According to Kenya News Agency, Mr. Lawrence Muthamia, an economist at the Forestry Department and the focal person for realizing 15 billion trees by 2032, stated that strategic partnerships, citizen engagement, and strong institutional leadership position Meru to potentially become the best county nationwide in tree cover.
Mr. Muthamia emphasized the importance of Meru inspiring other counties to adopt the Model Village vision to collectively create a greener, safer, and more prosperous Kenya by 2032. He highlighted that more than 30 schools have established fruit tree nurseries, which have not only greened their learning spaces but also empowered students to be custodians of Kenya’s environmental future.
Additional ongoing efforts in Meru County include the establishment of community woodlots, capacity-building for youth and women groups, and the development of green innovation hubs. These initiatives serve as demonstration centers for sustainable agroforestry and climate-smart livelihoods.
Mr. Muthamia called on all counties, civil society organizations, development partners, and the private sector to support this framework. He noted that the Model Village Framework aligns with Kenya Vision 2030, the Bottom-Up Economic Transformation Agenda (BETA), the National Landscape and Ecosystem Restoration Strategy, the Kenya Forest Policy 2023, and international commitments such as the AFR100, Bonn Challenge, and the SDGs.

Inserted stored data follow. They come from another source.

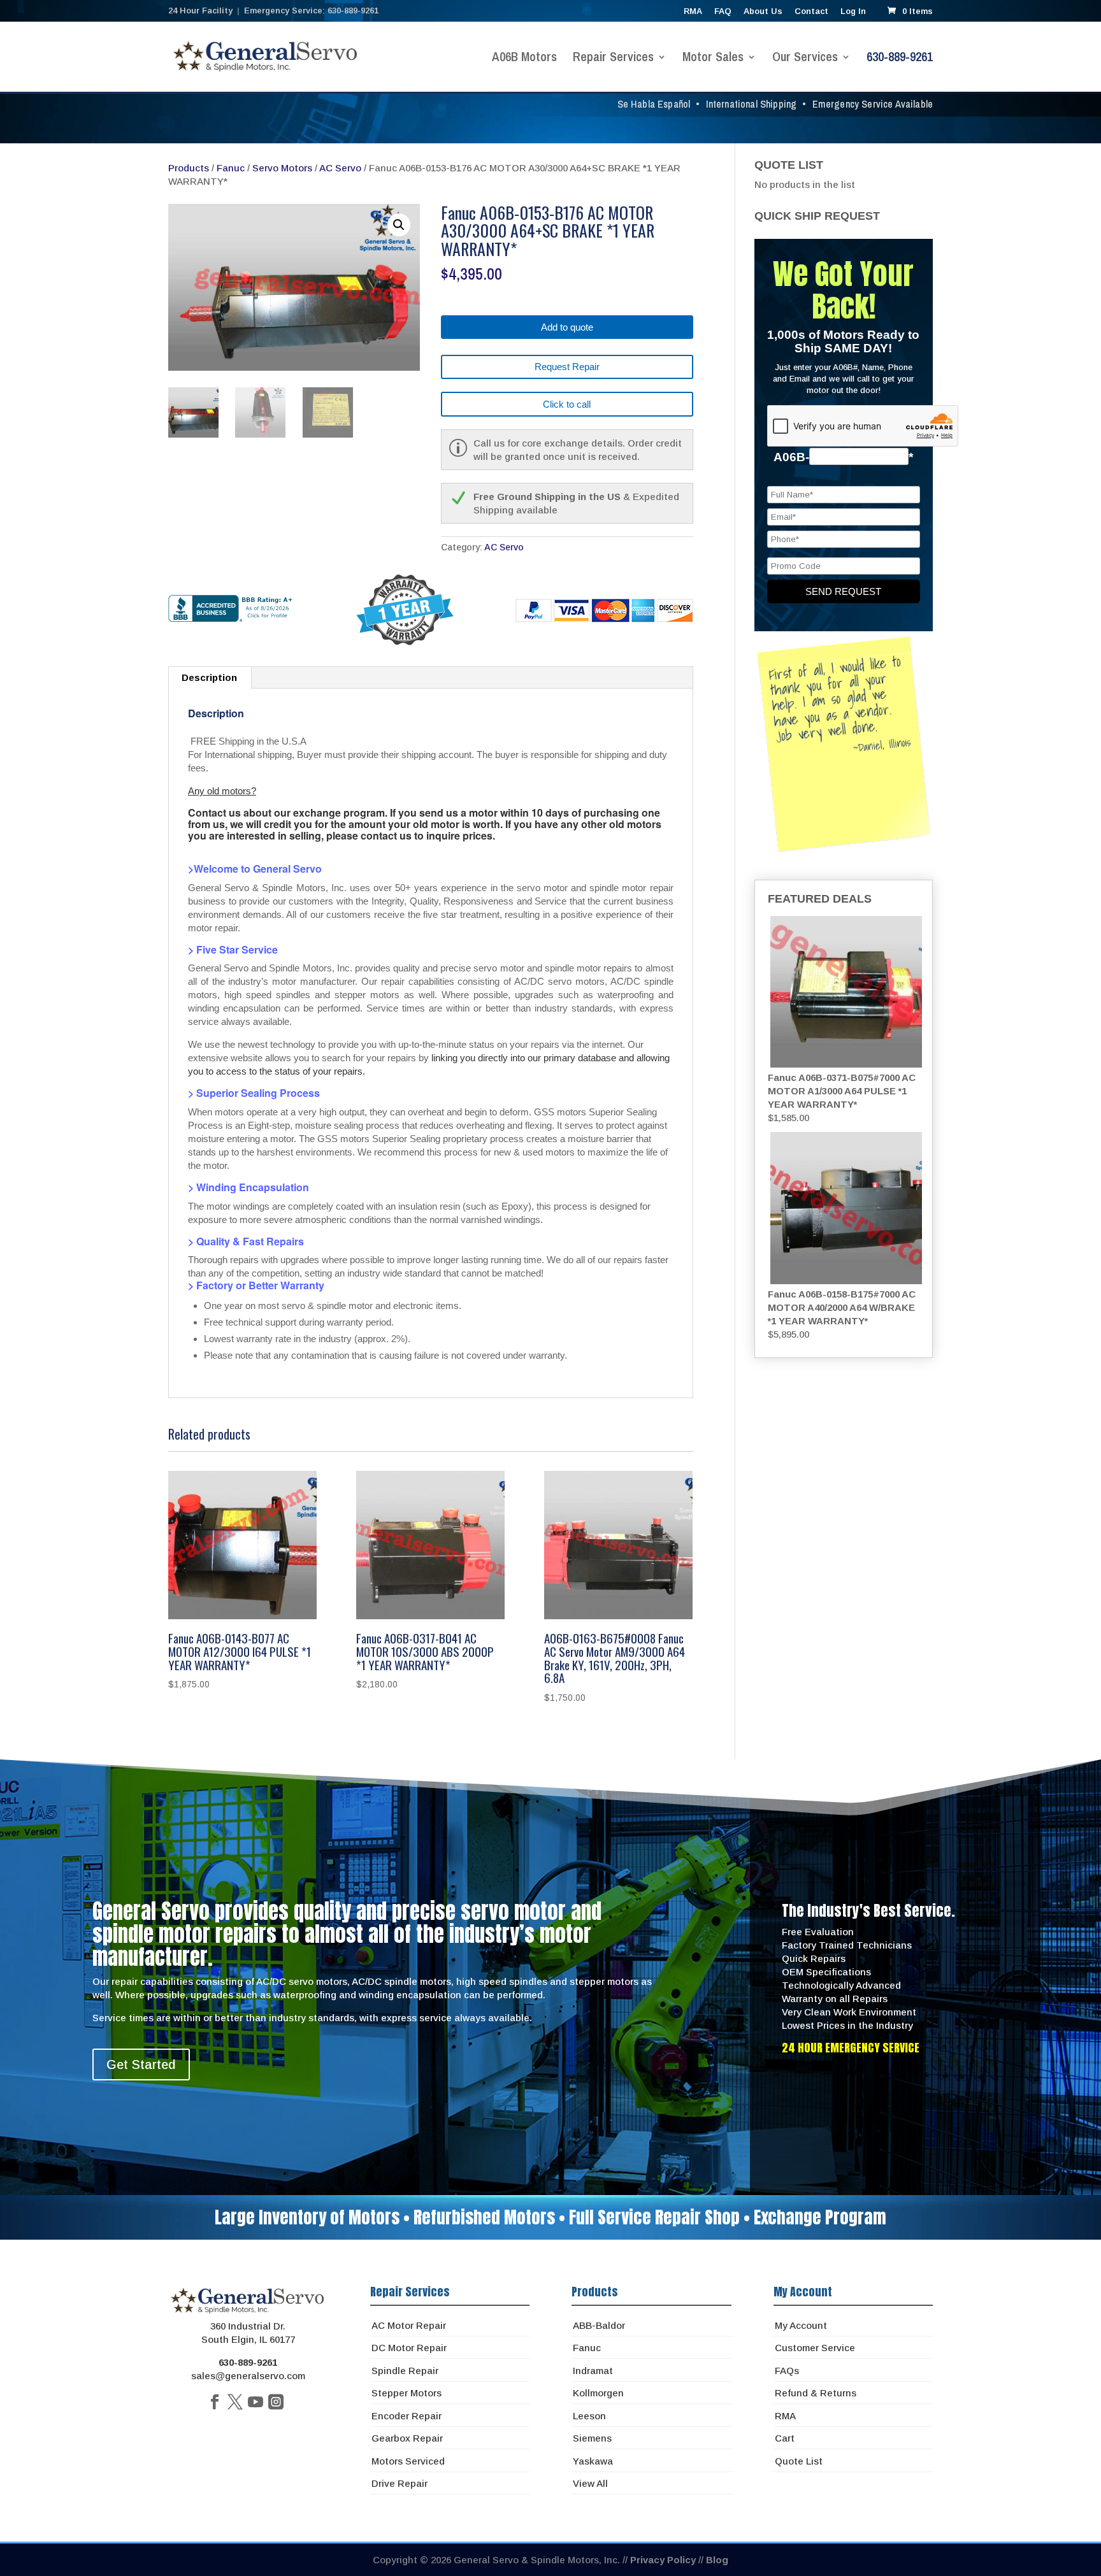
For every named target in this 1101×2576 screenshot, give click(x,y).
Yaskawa (593, 2461)
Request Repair (567, 366)
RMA (693, 11)
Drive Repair (399, 2483)
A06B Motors (524, 58)
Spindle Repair (404, 2370)
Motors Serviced (408, 2461)
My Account (801, 2325)
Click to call (567, 404)
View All (590, 2483)
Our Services (805, 58)
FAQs (787, 2370)
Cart (785, 2438)
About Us (763, 11)
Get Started (141, 2064)
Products (188, 167)
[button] (398, 224)
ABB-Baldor (599, 2325)
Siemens (592, 2438)
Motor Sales (713, 58)
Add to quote (567, 327)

Youth and women-led groups in Meru are actively establishing community woodlots, supported by technical guidance and input supply chains from the Kenya Forest Service (KFS) and development partners. These efforts are backed by a robust Monitoring, Reporting, and Verification (MRV) system to ensure transparency, survival tracking, and long-term impact measurement.
The Government continues to advance its transformative environmental agenda by institutionalizing the Model Village Framework-an inclusive, locally anchored approach to tree growing, climate resilience, and sustainable development. Mr. Muthamia affirmed that the framework is pivotal for the Government’s agenda on environmental restoration, forestry development, and climate action, including the ambitious 15 billion Tree Growing Campaign aimed at achieving 30 percent national tree cover by 2032.
The framework integrates communities, schools, public institutions, and faith-based organizations into localized tree-growing ecosystems, promoting climate-smart livelihoods, youth empowerment through green education, sustainable forest value chains, food and nutrition security, and carbon markets and ecosystem services.